Isolation and identification of two hemolytic forms of streptolysin-O.

Streptolysin-O was isolated from culture supernatants of group-A beta-hemolytic streptococci (Richards strain) by ammonium sulfate and polyethylene glycol precipitation, DEAE-ion exchange chromatography, preparative isoelectric focusing, and chromatography on Sephacryl S-300. Two forms of the toxin possessing similar hemolytic capacity were identified. The native toxin was a single polypeptide chain devoid of amino sugars with a sedimentation coefficient of 3.9S and a molecular weight of 69,000, and was isoelectric at pH 6.0 to 6.4. Partial degradation of the native toxin occurred during the isolation procedure, yielding a hemolytically active polypeptide with a molecular weight of 57,000 and a pI of 7.0 to 7.5. Both forms of the toxin generated the typical, heterogeneous, open and closed ring-structured channels in erythrocyte membranes.

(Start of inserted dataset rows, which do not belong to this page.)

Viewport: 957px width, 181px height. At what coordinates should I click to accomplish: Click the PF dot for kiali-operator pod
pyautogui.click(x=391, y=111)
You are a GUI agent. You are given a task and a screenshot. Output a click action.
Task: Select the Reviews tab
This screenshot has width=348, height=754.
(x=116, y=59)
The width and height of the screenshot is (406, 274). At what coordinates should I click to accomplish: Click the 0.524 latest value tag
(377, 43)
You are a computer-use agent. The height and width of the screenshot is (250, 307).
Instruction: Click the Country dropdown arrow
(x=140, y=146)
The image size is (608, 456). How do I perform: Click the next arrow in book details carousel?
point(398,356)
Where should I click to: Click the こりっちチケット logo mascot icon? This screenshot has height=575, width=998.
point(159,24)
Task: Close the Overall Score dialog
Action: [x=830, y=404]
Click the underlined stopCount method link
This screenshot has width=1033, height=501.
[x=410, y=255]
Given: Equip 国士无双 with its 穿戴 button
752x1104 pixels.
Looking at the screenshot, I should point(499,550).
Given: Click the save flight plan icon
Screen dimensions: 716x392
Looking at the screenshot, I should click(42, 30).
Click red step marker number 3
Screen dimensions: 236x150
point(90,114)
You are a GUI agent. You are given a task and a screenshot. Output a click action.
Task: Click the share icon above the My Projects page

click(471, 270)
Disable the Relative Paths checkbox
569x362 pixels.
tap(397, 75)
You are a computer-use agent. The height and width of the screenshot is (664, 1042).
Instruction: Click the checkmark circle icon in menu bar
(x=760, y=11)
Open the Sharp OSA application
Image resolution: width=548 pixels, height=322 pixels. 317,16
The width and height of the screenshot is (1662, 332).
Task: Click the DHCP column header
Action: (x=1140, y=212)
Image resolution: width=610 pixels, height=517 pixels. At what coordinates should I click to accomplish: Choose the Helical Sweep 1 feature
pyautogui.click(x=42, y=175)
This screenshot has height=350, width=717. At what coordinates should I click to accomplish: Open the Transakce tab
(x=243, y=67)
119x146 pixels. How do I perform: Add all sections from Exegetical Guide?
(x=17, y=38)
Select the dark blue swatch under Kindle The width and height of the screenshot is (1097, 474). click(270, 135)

Structural considerations indicated that between 25 and 100 monomer toxin molecules constituted the individual ultrastructurally recognizable channels. Hemolytic titrations indicated that the presence of 70 to 125 toxin molecules per erythrocyte was required to generate an average of one functional lesion per cell. The data are consistent with the concept that one or very few streptolysin-O channels will cause hemolysis.